Felicidades afim [ensaio]

E se felicidade fosse lei? Sim! Você, eu e todo mundo teríamos que simplesmente ser felizes. Mas em qual felicidade, na minha ou na sua? Será que a lei teria que descobrir todos os tipos de felicidades possíveis? Me lembro de uma tia velha que dava grandes gargalhadas, tão altas e profundas que parecia que ia explodir. E às vezes quase explodia. Ficava pensando em minha pequena satisfação: “Tanta risada não cabe em mim”. Outra amiguinha fechava os olhos quando ria de feliz. Se ria, não via; então podia sorrir para si. Minha alegria? Sempre foi simples, satisfeita com pouco, de uma felicidade menor.
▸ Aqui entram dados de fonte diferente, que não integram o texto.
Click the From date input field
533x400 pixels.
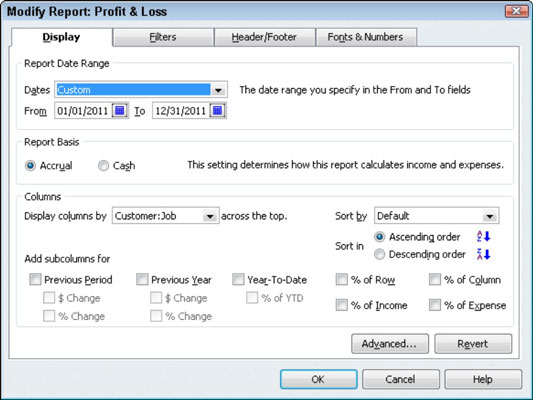(x=83, y=111)

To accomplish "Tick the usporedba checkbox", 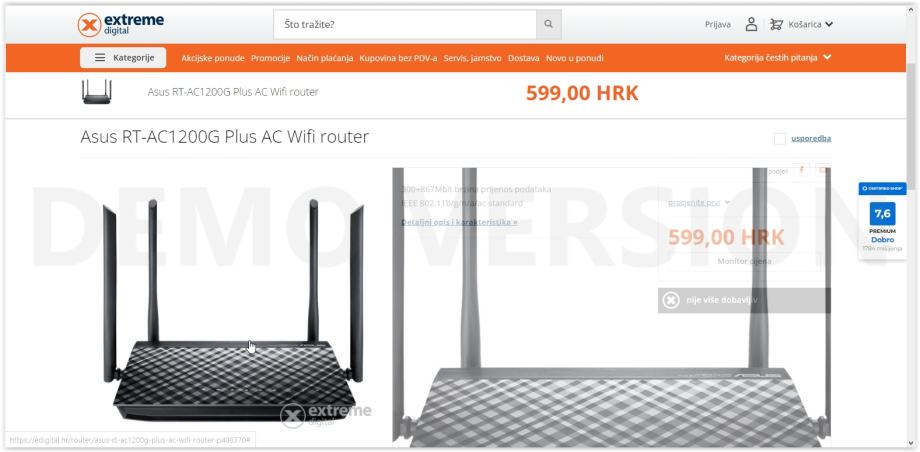I will click(780, 139).
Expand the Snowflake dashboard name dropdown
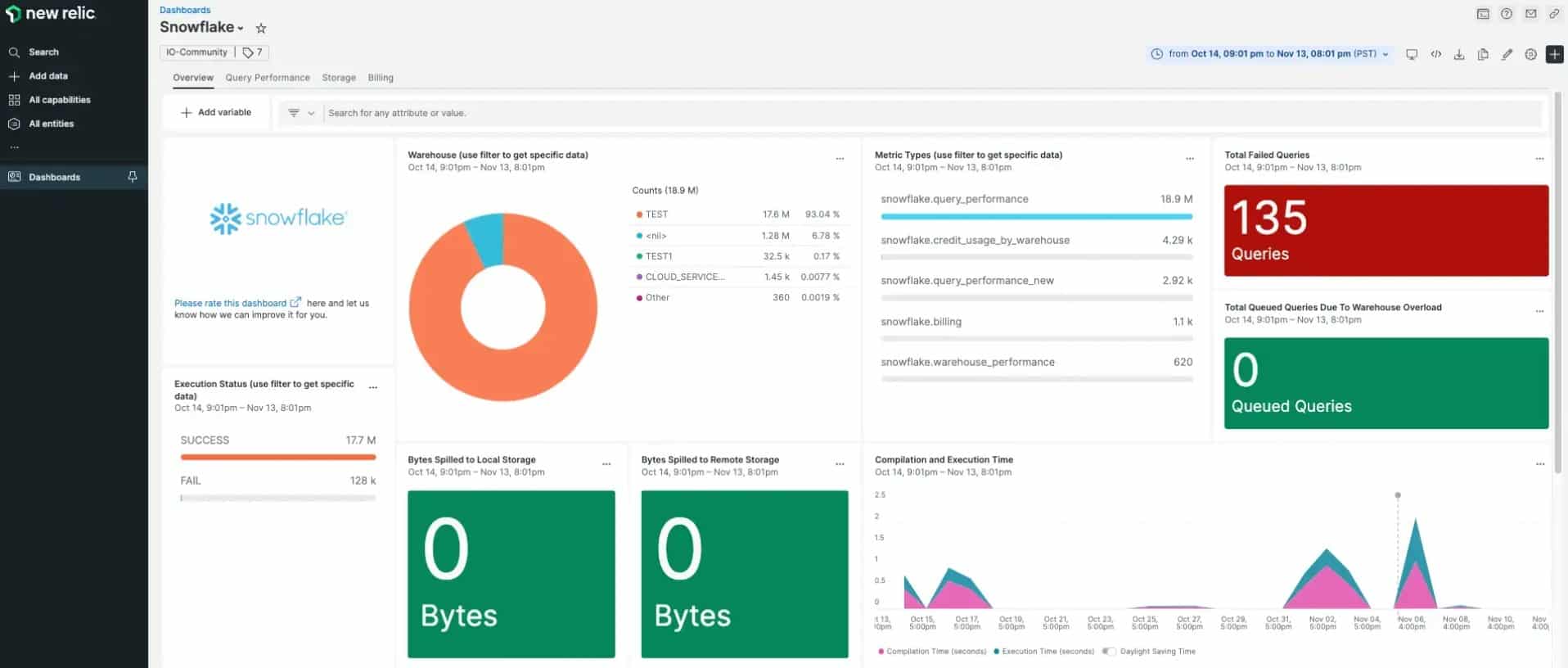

Será que com a lei de ser feliz teria que sorrir ao passar pelos policiais para atestar que estou cumprindo meu dever de cidadã?

Podem argumentar uns que alegria é muito bom e que tornar a felicidade constituional traz certo avanço humanístico. Mas quem não lembra que fazer aquilo que ninguém mais faz é bem mais gostoso? Aquele sentimento inexplicável de alcançar um objetivo com esforço, suor e dedicação. Para então abrir um sorrisão de realização. Já pensou se bebês com suas deliciosas gargalhadas não fizessem nada mais que sua obrigação? A polícia poderia ser chamada em caso de corações arrasados: “Oficial, ele acabou com a minha felicidade. Prenda-o!”. E como saberia o policial se realmente havia lei violada ou mesmo felicidade anterior?

Se felicidade fosse fácil não seria tão discutida. Mas somos brasileiros, a alegria é um item de série. Ou pelo menos a garra para não desistir. Porque sobram desafios, injustiças e calamidades cotidianas. Se a gente desistisse fácil, já teria debandado. Mas continuamos torcendo pelo time, fazendo churrasco na laje e batalhando pelo futuro. Que futuro? De um dia encontrar a felicidade. Mas de quem é a responsabilidade? Parece óbvio. Sua. Minha? É! De quem quer ser feliz!

A felicidade é meu direito, seja lei escrita ou não. Aprende-se vivendo, acertando e errando. Lei não faz ninguém feliz. Se fizesse, era só reunir tudo o que já foi prometido e o resultado seria uma vida tranquila e alegre. Felicidade de verdade só na prática. Melhor do que sonhar em ser feliz, é chegar ao final do arco-íris. Ou desfrutar a travessia.